As an alternative, U.S. Pat. No. 5,464,700 discloses a gasketed membrane electrode assembly that employs gasketing material at the membrane periphery, rather than the membrane itself, as a gasket. The gasketing material may be formed from an elastomeric material suitable for cold bonding or bonding by heat and pressure. A non-hydrophilic thermoplastic elastomer is the preferred gasketing material (for example, Santoprene brand gasketing material).
Further, U.S. Pat. No. 5,187,025 discloses a unitized cell assembly in which the edge of the MEA is extended with a laminated plastic structure to give it strength and rigidity for sealing and support. Therein, the electrolyte membrane is surrounded with a plastic spacer having a thickness closely matched to that of the membrane. A thin, plastic film is bonded with an adhesive layer to both sides of the membrane and spacer so that the film and adhesive bridge the gap therebetween. Porous electrodes with plastic frames are bonded to the composite membrane. The use of this type of structure permits the construction of a rigid cell frame, which can be made the same thickness as the membrane electrode package.
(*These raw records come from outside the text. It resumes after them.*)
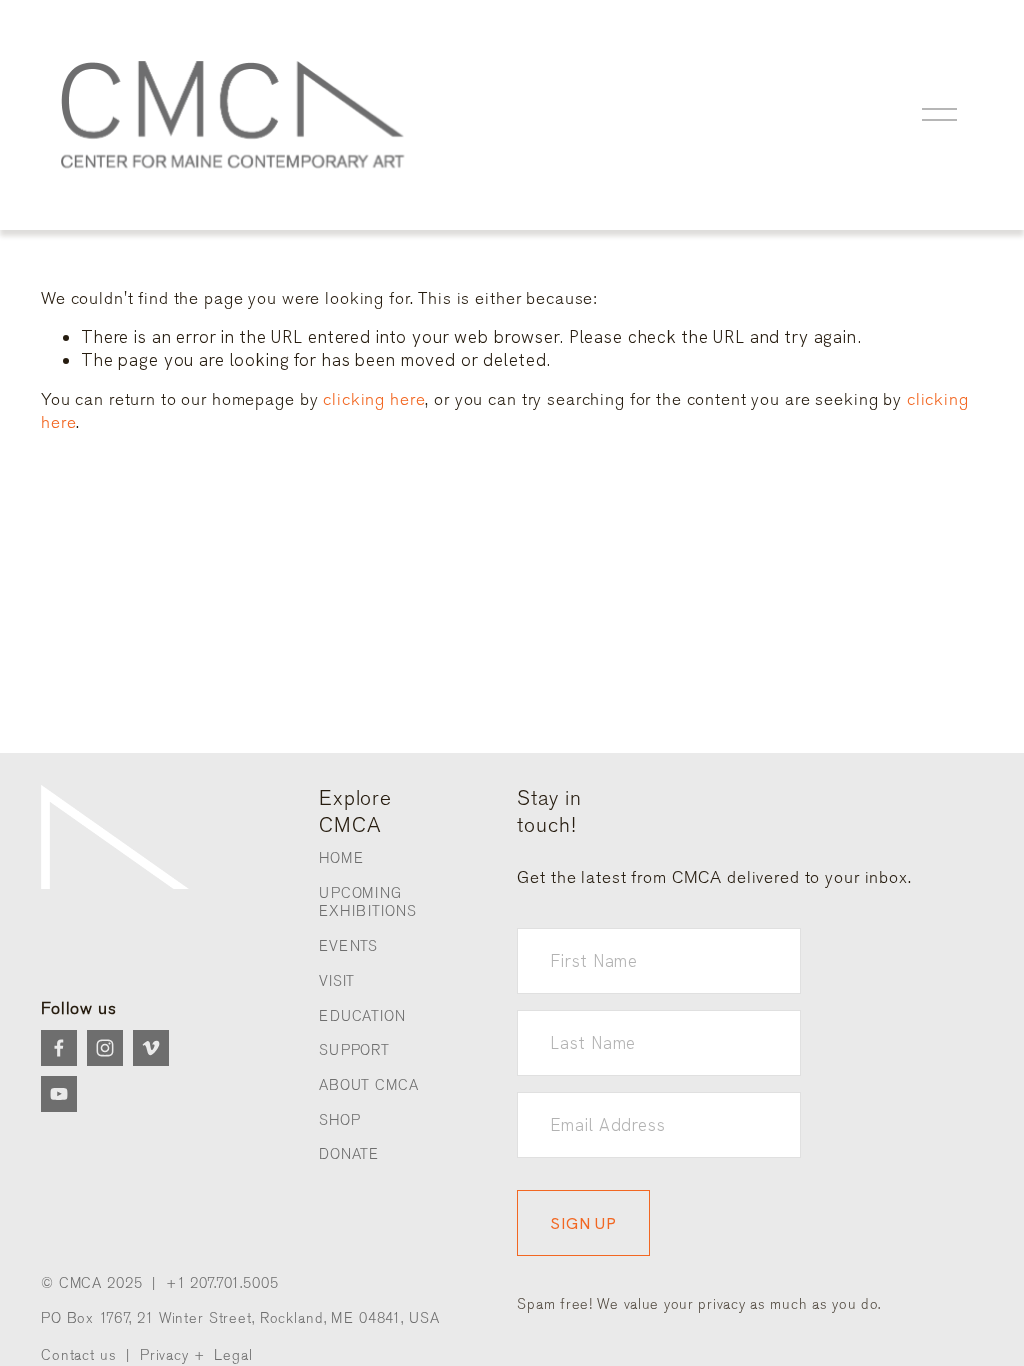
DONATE (349, 1154)
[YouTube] (59, 1094)
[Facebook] (59, 1048)
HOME (341, 858)
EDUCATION (362, 1016)
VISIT (337, 981)
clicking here (374, 399)
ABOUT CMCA (369, 1085)
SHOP (339, 1120)
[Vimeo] (151, 1048)
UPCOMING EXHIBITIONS (367, 903)
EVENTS (348, 946)
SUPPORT (354, 1050)
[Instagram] (105, 1048)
In an effort to further improve fuel cell performance and to reduce the thickness and cost of fuel cell assemblies, there is a trend to use thinner components and especially thinner flow field plates. A particularly thin design for flow field plates employs corrugated flow fields which are characterized by features on one side that are complementary with features on the other side. Corrugated structures are readily formed out of thin metallic sheets by stamping or rolling methods. However, it is not so easy to use such methods to form features on opposing sides of such sheets if the intended features are not substantially complementary. (Instead, engraving techniques may be employed on thicker starting sheet material.) Yet, some desirable corrugated flow field designs involve complex flow distribution and mechanical support features at the fluid inlet and outlet ports on one or both sides of the plate which, in some cases, cross over similarly complex features on the opposite side of the plate. Further, some designs may involve features that interconnect channels within the flow field itself (for example, which interconnect parallel flow channels at their ends so as to form serpentine channels). It might not be possible to form such features on both sides of a plate in a complementary fashion, thereby complicating the fabrication of plates with corrugated flow fields. For this and other reasons, it would be advantageous to be able to design and fabricate the components that distribute fluids to and from the flow fields more independently of the components that comprise the flow fields themselves.